(Reuters) – The legal team for a former top official in the ethnic Armenian administration of Nagorno-Karabakh has alleged in a letter to a U.N. official that the politician has been tortured while in custody in Azerbaijan.
Azerbaijani authorities did not immediately reply to a request for comment on the alleged mistreatment of Ruben Vardanyan, a billionaire banker who headed the separatist Karabakh government from November 2022 to February 2023.
Vardanyan was arrested and jailed along with several other top Karabakh officials following a lightning offensive last September by Baku’s forces to recapture Nagorno-Karabakh, which is part of Azerbaijan but had been under the control of ethnic Armenian separatists since the 1990s.
Lawyers for Armenian-born Vardanyan said the 56-year-old had been abused while on hunger strike in April. He is currently being held in a pre-trial detention centre in Baku.
In a letter sent on Thursday, his counsel pressed the United Nations Special Rapporteur on Torture to condemn Vardanyan’s alleged mistreatment, which they said was retaliation for his political work in Nagorno-Karabakh and a clear violation of U.N. rights conventions.
The lawyers said Vardanyan was kept in a special punishment cell during his three-week hunger strike, where the lights were kept on constantly, causing sleep deprivation.

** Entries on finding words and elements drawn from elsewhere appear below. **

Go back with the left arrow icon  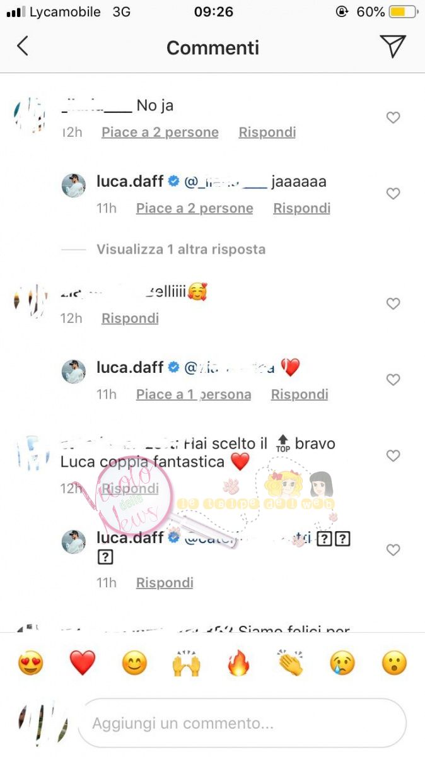pos(23,47)
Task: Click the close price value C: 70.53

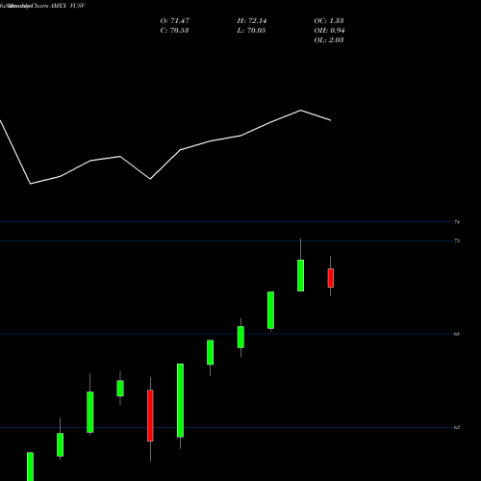Action: coord(174,31)
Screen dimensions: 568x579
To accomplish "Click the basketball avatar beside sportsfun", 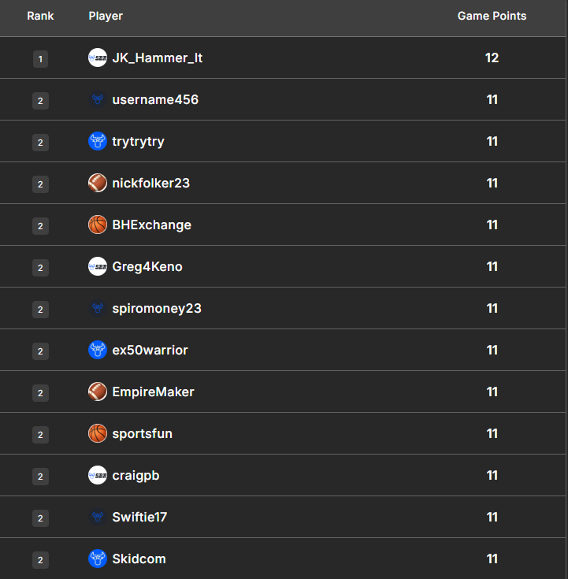I will click(x=98, y=434).
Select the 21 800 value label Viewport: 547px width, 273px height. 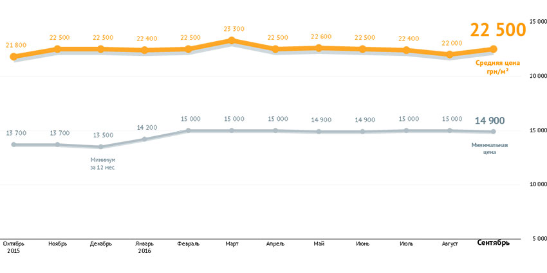[x=15, y=44]
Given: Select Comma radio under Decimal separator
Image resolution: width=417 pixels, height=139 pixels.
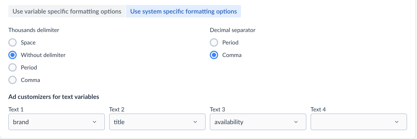Looking at the screenshot, I should pos(214,55).
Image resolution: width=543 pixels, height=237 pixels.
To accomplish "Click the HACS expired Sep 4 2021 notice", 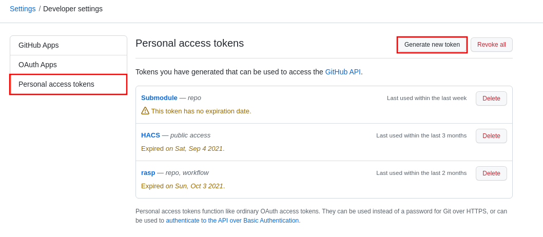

They also said he was forced to stand for hours, denied drinking water for two days and not allowed to bathe or change his clothes. He was also denied communication with his lawyers and family.
Vardanyan has been charged with offences including financing terrorism and illegal border crossing. His family denies the allegations and demands that his trial, when it happens, should be open to international observers and the media.
Vardanyan’s son David said the family was shocked to hear the allegations concerning his father’s treatment and urged the United Nations to hold Baku accountable to protect his father’s life.
Vardanyan’s lawyer Jared Genser said it was “extremely revealing that Azerbaijan views him as a threat that must be silenced through arbitrary detention and, more recently, torture and ill-treatment”.
“If Azerbaijan wants to be taken seriously on the international stage…then it must stop mistreating Ruben and release him and the other Nagorno-Karabakh political prisoners immediately,” said Genser.
Over 100,000 ethnic Armenian refugees fled Karabakh in a mass exodus after Azerbaijan retook control, sparking Armenian accusations of ethnic cleansing which Baku has rejected.